WORK TO BE COMPLETED
In the entries below, find each line with the word "will" and return it.

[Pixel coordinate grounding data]
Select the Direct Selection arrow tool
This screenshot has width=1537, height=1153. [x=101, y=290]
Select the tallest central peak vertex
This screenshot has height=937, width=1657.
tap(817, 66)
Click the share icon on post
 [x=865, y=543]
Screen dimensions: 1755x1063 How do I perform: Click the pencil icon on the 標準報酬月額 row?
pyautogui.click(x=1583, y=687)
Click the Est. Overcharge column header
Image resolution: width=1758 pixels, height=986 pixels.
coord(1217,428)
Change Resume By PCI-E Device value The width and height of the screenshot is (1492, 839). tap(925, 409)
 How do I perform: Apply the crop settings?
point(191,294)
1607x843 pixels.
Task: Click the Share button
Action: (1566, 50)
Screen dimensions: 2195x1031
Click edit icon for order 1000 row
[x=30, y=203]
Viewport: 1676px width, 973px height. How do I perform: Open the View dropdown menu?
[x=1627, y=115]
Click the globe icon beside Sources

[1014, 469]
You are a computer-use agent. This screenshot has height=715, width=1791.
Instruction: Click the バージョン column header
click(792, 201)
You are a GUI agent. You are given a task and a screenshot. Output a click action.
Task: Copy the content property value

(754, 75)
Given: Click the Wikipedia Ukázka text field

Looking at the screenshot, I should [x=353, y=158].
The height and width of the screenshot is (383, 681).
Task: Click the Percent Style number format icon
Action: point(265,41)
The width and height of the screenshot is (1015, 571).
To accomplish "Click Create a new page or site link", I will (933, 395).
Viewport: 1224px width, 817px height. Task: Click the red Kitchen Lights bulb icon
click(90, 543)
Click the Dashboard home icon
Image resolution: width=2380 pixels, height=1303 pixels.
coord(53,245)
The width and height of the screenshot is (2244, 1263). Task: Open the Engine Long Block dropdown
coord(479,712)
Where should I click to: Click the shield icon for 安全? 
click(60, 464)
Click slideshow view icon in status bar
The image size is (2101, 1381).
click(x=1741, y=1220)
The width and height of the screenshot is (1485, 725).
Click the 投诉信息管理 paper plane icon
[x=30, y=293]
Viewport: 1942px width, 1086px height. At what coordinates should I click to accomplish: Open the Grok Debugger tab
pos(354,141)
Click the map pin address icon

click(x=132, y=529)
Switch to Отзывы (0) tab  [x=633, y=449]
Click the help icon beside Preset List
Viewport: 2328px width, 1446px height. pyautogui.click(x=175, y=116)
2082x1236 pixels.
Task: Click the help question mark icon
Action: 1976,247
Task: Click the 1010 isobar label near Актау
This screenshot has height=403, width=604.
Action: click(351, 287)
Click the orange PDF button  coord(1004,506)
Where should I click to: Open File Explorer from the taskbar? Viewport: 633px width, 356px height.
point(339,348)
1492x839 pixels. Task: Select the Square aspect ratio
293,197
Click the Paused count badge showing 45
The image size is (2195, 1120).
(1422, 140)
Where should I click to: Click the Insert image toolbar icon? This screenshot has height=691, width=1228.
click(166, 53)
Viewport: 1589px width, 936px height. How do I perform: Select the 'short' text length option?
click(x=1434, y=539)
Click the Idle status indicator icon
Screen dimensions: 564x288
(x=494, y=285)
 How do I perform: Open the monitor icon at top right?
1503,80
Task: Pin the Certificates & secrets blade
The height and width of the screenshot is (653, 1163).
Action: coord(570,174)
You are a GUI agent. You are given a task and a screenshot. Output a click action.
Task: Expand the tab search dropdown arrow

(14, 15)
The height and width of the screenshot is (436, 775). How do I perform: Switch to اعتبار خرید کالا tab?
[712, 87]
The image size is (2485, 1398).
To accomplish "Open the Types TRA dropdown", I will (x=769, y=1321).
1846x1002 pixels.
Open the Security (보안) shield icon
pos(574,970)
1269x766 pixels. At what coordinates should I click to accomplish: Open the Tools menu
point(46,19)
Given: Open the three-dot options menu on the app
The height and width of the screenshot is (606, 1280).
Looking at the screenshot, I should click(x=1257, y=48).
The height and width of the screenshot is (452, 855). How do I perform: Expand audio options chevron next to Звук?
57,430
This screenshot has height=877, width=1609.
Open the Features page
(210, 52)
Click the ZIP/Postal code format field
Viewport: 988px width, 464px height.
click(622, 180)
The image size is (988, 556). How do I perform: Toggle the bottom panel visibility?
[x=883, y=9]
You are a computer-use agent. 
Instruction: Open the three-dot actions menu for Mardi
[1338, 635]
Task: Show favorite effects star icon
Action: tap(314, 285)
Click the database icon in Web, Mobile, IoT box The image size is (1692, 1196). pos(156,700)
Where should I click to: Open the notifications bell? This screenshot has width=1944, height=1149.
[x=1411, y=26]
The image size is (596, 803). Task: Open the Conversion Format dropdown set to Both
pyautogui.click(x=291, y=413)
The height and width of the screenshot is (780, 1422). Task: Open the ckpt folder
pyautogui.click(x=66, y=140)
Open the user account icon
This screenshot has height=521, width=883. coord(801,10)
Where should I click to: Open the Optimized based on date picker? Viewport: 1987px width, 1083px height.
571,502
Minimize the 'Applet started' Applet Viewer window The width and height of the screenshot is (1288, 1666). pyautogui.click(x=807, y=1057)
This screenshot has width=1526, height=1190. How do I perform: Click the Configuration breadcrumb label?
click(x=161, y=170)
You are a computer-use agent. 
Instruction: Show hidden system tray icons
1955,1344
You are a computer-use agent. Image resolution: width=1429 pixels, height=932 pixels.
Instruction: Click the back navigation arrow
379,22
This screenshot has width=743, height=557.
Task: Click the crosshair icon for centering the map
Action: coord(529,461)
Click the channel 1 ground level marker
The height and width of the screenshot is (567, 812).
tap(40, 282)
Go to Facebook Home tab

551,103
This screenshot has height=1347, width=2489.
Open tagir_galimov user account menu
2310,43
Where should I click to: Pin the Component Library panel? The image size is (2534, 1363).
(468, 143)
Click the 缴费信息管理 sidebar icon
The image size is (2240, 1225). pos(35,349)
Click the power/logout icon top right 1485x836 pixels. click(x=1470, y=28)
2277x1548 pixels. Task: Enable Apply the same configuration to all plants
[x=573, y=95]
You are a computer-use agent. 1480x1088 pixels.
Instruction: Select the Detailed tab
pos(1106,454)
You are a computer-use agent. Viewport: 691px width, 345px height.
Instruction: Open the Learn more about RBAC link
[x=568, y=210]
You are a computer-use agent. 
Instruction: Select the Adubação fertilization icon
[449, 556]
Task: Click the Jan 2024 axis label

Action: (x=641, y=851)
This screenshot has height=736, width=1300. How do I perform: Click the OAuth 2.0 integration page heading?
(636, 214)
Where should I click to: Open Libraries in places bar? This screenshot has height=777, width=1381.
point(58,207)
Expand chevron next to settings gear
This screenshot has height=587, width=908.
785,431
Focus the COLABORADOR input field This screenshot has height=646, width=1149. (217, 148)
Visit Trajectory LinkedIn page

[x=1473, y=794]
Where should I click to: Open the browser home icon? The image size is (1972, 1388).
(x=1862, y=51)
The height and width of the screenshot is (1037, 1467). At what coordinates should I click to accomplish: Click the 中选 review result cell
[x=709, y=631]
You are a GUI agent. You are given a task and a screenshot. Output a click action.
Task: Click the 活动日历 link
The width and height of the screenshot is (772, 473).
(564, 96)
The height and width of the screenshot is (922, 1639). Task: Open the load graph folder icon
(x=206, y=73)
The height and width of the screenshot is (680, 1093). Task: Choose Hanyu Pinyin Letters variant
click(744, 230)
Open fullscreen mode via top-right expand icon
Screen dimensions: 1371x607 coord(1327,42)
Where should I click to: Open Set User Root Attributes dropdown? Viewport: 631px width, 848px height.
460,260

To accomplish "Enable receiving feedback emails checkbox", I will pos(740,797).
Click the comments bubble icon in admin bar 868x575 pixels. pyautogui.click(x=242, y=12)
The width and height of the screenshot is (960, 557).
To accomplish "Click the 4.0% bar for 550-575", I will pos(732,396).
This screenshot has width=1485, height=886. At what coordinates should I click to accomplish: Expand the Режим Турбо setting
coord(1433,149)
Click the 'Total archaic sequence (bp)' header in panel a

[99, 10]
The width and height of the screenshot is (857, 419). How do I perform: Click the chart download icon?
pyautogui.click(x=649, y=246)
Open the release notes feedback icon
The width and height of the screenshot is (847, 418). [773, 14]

RESPONSE
To accomplish "Click Create a new page or site link", I will (933, 395).
To accomplish "Open the Types TRA dropdown", I will (x=769, y=1321).
To accomplish "Enable receiving feedback emails checkbox", I will pos(740,797).
To accomplish "Click the 4.0% bar for 550-575", I will pos(732,396).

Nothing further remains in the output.